Qualitative data management software (MaxQDA, version 12) was used to organize interview transcript data and to assist with thematic analysis. Transcripts were inductively coded by the interviewer and a pharmacist graduate student. Themes and patterns within the coded data relating to participant performance (Moore’s level 5) in delivering pharmacogenetic clinical services in the PRIME program were identified and interpreted. A third investigator reviewed several coded transcripts and their analysis, to enhance the ‘trustworthiness’ of these findings.

3. Results

3.1. Training Program Participants

Table 2 summarizes the characteristics of the 26 pharmacist participants: most were 40–59 years old (n = 15, 58%); 15 (58%) self-identified as women.

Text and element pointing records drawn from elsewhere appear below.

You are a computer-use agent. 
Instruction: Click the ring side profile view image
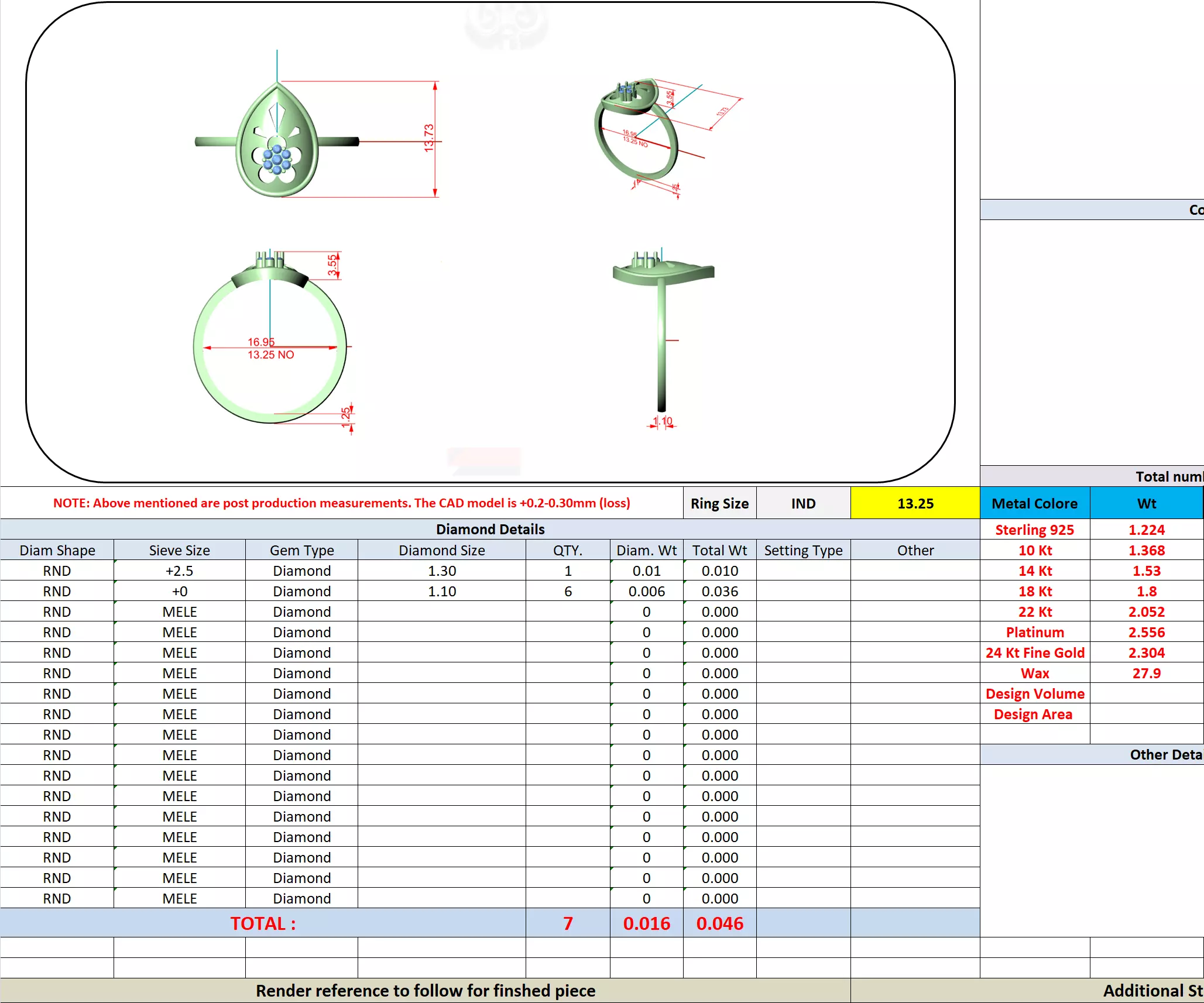[662, 328]
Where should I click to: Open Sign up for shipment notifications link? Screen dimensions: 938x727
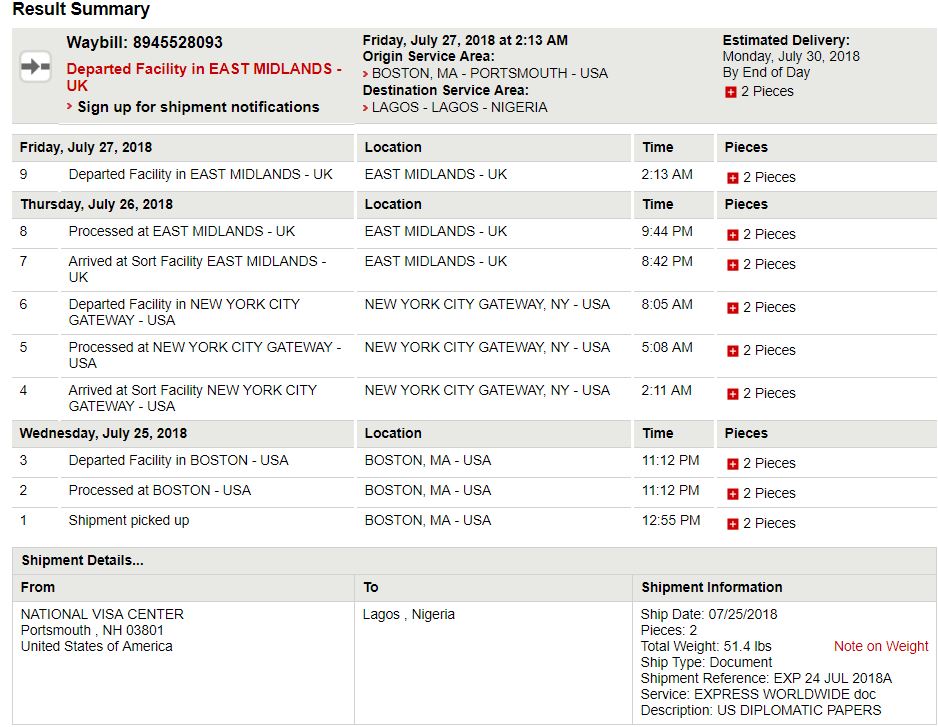point(198,107)
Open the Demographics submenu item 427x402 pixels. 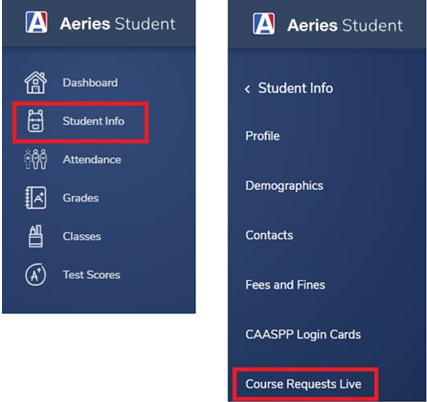point(284,186)
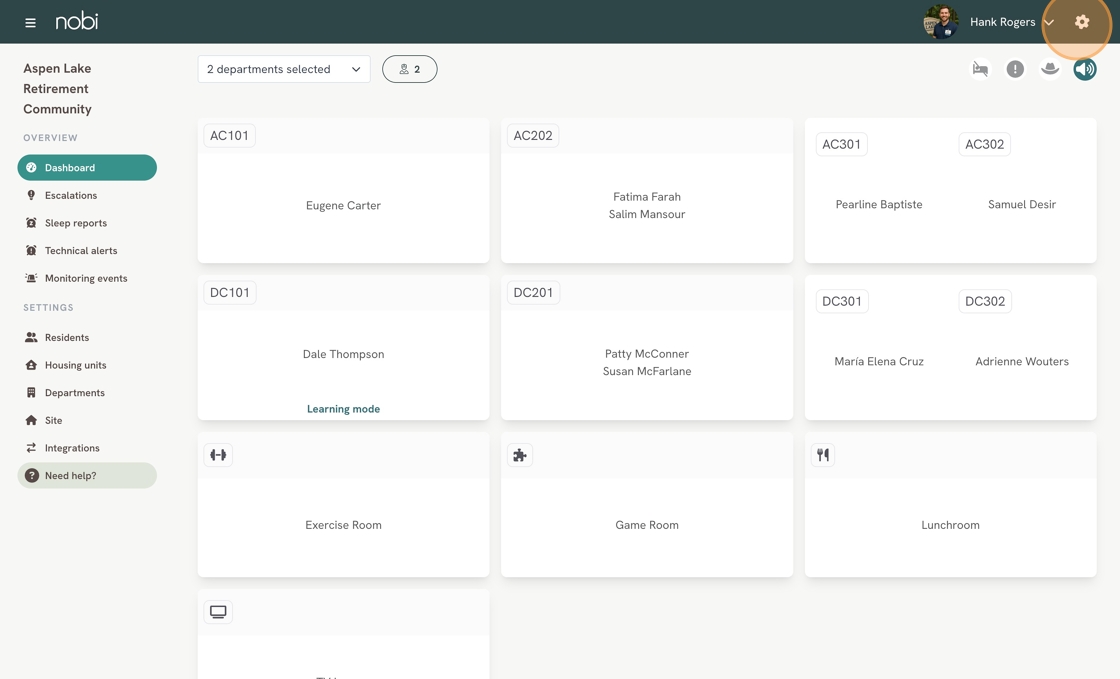Click the hamburger menu icon

pos(30,22)
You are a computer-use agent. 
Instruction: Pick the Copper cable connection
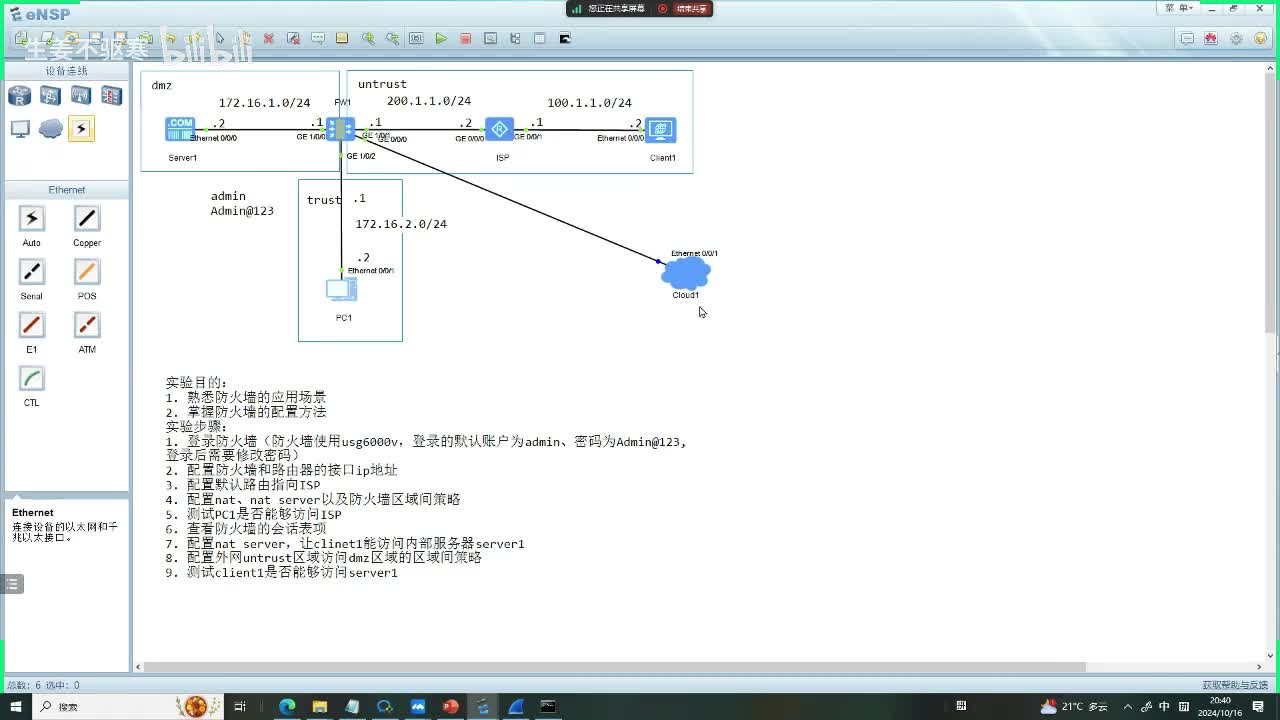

The majority of pharmacists (n = 20, 77%) had been in practice for more than 5 years. Most of the pharmacists (n = 18, 69%) practiced in community pharmacy, while the remainder (n = 8, 31%) practiced in interprofessional primary care clinics. The majority of pharmacists (n = 18, 69%) had undertaken other certifications or specializations, with 12 of these having completed more than two programs.
With respect to prior training in pharmacogenomics, all of the pharmacists disagreed with the statement “Pharmacogenetics was an integral part of my undergraduate pharmacy school curriculum”. When asked to estimate the number of hours of training received in the past, the mean was 2.1 (SD 3.9; min, max: 0, 15). Seventeen (43%) of the pharmacists reported they had received no training whatsoever, and three (8%) of the pharmacists reported receiving 10 or more hours.

3.2. Moore’s Expanded Outcome Framework

3.2.1. Level 1: Participation

Interest exceeded initial expectations, with 143 pharmacists applying to participate within the first 48 hours of advertising. From this group, 26 pharmacists were selected for the training program. All 26 completed the early online training, 24 attended the live training workshop, and 21 successfully completed the entire training program. All withdrawals were due to personal circumstances.

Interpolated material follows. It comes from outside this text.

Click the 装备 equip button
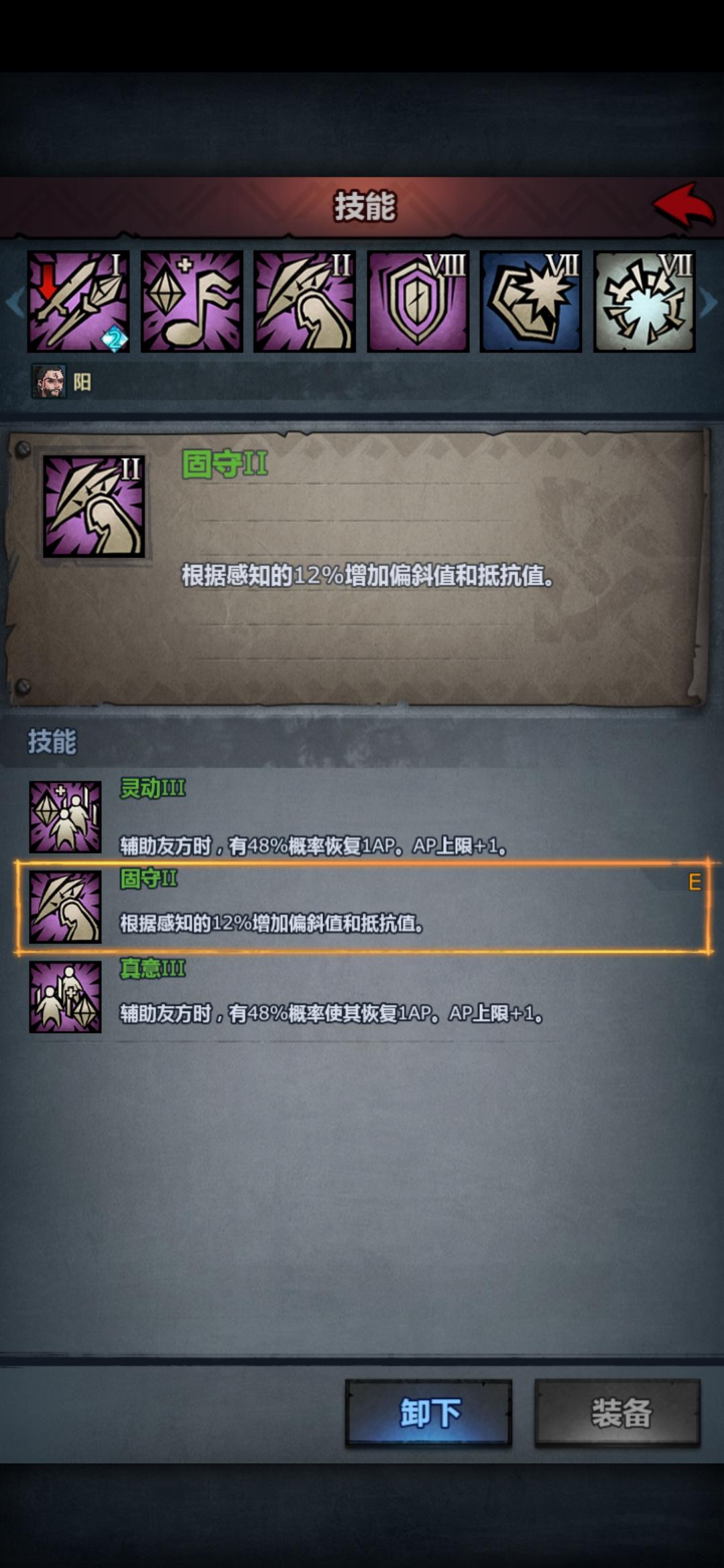The width and height of the screenshot is (724, 1568). point(617,1413)
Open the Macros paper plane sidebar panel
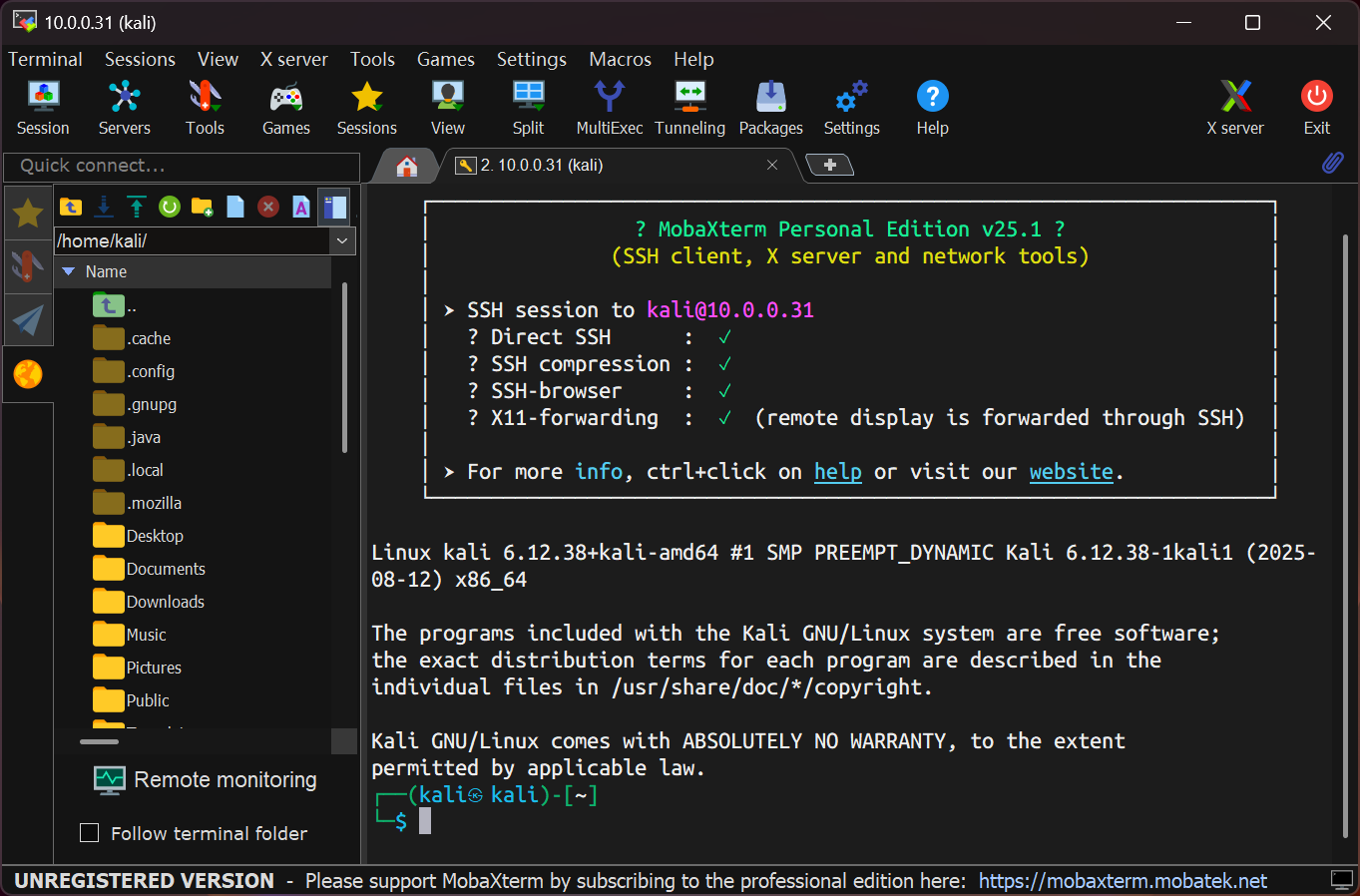Screen dimensions: 1360x896 (x=28, y=320)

3.2.2. Level 2: Satisfaction

Satisfaction using the feedback tool was received from 23 participants, though not every question was answered by every participant. In general, participants felt that the program met their expectations (n = 17/18, 94% agreed or strongly agreed) and that the length of the training program was appropriate (n = 15/19, 79% responded “Just right”). They were satisfied with the training experience; 90% (n = 18/20) agreed or strongly agreed that the caliber of instruction was high, and 95% (n = 19/20) agreed or strongly agreed that the organization of the program was very good, with 95% (n = 18/19) agreeing or strongly agreeing that they would recommend this course to colleagues. Areas for improvement were noted in terms of the formatting and readability of the course handouts, providing access to more resources to facilitate self-directed learning, and additional practice in applying the training program’s concepts (e.g., in case studies).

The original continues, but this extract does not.